You have to differentiate between the object and the reference to that object. Variables obj and otherObj just hold a reference to the object, a pointer pointing to it in memory. They are not copies of the object, and they are not the same object. They point to the same object.
To illustrate this more clearly, I'll explain this line-by-line. When you do:
let obj = {
    prop: 'one'
}
You're creating a new reference, like this:

obj just points to a spot in memory where the object resides, called a reference. Next, you do:
let otherObj = obj
Which is equivalent to this:

Here, you assign the reference of obj to otherObj. They now both refer to the same object in memory, though they are completely independent of each other. otherObj is a shallow copy of obj's reference, so they both refer to the same object but are separate.

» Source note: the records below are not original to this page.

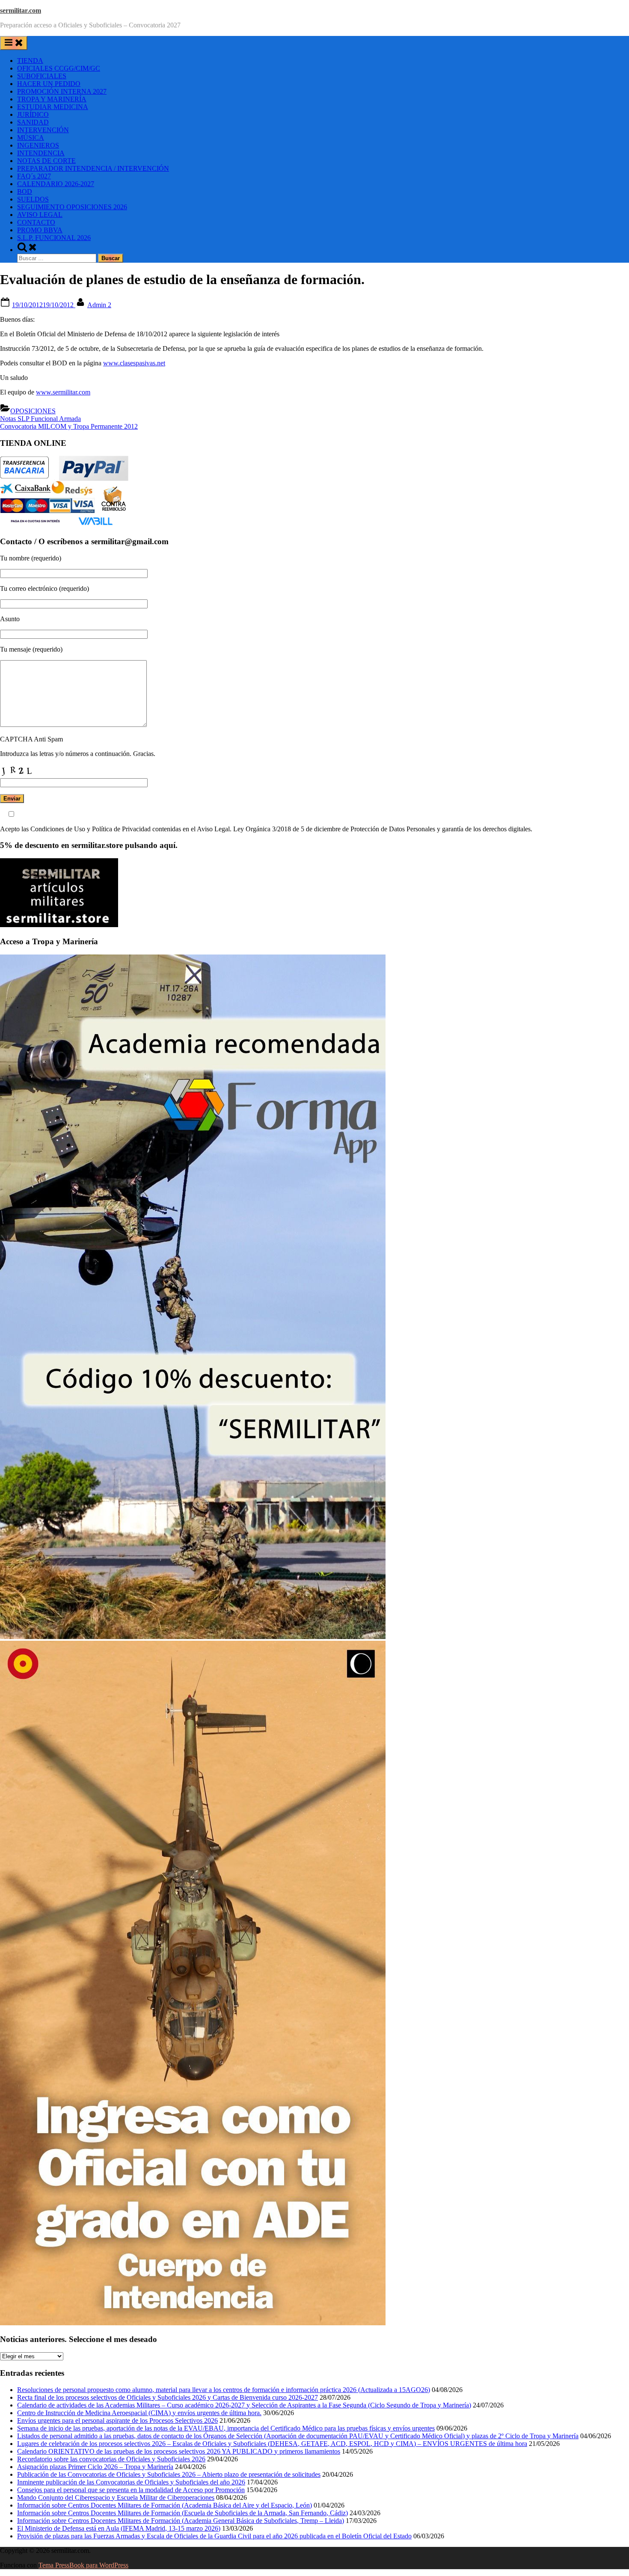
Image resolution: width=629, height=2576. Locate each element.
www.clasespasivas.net (134, 363)
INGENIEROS (38, 145)
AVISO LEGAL (39, 214)
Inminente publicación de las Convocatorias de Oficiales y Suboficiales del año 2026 (131, 2482)
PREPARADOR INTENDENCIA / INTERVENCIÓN (93, 168)
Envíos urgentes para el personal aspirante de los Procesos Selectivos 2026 (117, 2420)
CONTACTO (36, 222)
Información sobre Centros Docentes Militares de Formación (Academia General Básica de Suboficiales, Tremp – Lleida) (180, 2520)
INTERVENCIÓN (43, 129)
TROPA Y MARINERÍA (51, 99)
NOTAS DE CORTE (46, 160)
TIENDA (30, 60)
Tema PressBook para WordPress (83, 2565)
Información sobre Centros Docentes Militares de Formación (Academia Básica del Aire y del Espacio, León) (164, 2505)
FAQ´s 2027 (34, 176)
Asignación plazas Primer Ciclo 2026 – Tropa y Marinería (95, 2466)
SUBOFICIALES (41, 76)
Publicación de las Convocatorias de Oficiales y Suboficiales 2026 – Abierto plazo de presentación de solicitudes (168, 2474)
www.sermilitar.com (63, 392)
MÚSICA (30, 137)
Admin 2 (99, 304)
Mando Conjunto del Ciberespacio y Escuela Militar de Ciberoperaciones (115, 2497)
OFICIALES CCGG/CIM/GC (58, 68)
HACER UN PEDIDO (48, 83)
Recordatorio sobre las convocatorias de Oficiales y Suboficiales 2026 (111, 2459)
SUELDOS (33, 199)
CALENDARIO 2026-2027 (55, 183)
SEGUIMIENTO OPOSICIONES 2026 (72, 206)
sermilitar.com (20, 10)
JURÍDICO (33, 114)
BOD (24, 191)
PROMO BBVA (39, 230)
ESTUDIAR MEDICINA (52, 106)
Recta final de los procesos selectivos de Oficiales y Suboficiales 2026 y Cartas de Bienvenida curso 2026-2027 (167, 2397)
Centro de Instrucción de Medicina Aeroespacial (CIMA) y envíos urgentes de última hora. (139, 2412)
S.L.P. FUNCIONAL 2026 (54, 237)
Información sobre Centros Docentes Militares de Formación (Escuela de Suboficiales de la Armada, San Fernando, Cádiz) (182, 2513)
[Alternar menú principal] (13, 43)
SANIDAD (33, 122)
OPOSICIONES (33, 411)
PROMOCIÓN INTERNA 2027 (62, 91)
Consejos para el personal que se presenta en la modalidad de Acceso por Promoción (131, 2489)
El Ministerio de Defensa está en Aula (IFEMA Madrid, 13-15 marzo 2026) (118, 2528)
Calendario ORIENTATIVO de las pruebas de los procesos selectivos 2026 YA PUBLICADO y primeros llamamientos (178, 2451)
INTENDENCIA (41, 153)
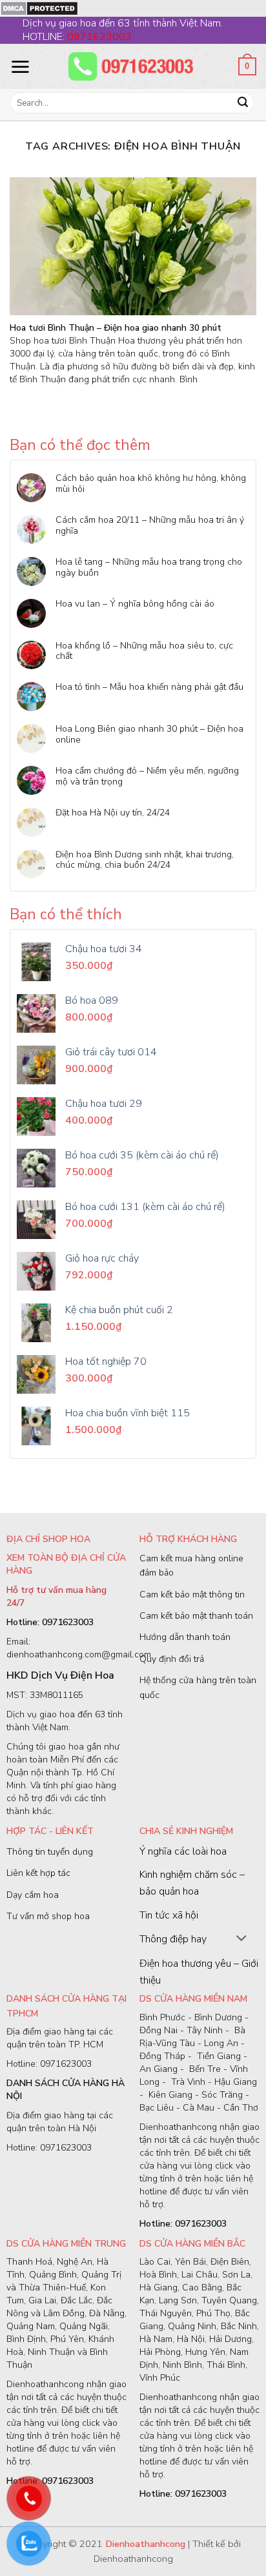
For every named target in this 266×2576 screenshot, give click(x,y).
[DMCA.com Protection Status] (39, 8)
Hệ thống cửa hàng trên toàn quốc (197, 1687)
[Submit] (243, 103)
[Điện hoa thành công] (133, 66)
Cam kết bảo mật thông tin (192, 1594)
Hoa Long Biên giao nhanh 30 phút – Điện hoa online (149, 735)
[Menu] (20, 66)
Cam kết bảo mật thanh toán (196, 1616)
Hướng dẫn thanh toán (184, 1637)
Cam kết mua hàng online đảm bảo (191, 1565)
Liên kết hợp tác (38, 1873)
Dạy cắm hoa (32, 1895)
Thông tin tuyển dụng (49, 1852)
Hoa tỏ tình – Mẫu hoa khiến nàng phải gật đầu (149, 687)
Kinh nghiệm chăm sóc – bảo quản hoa (192, 1883)
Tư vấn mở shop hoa (48, 1916)
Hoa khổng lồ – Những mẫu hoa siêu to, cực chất (144, 652)
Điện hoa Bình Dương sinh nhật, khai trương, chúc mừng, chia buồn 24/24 (145, 861)
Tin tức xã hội (168, 1915)
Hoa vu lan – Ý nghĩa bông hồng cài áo (135, 604)
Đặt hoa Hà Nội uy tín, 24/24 (113, 813)
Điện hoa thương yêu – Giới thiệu (198, 1971)
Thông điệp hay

Per the link:
In that case a new object B is created, and the fields values of A are copied over to B.
[...]
If the field value is a reference to an object (e.g., a memory address) it copies the reference, hence referring to the same object as A does
Finally you do this:
obj = null
Which is like this:

The reference from obj to the object in memory is essentially severed and obj now points to null, or nothing. Since obj and otherObj were independent of each other, nothing happens to otherObj and it still points to the object in memory. obj and otherObj are separate references themselves, but refer to the same object. When you modify the object in memory, it's reflected on both references, but when you modify a reference by breaking the reference to the memory location, nothing happens to the other.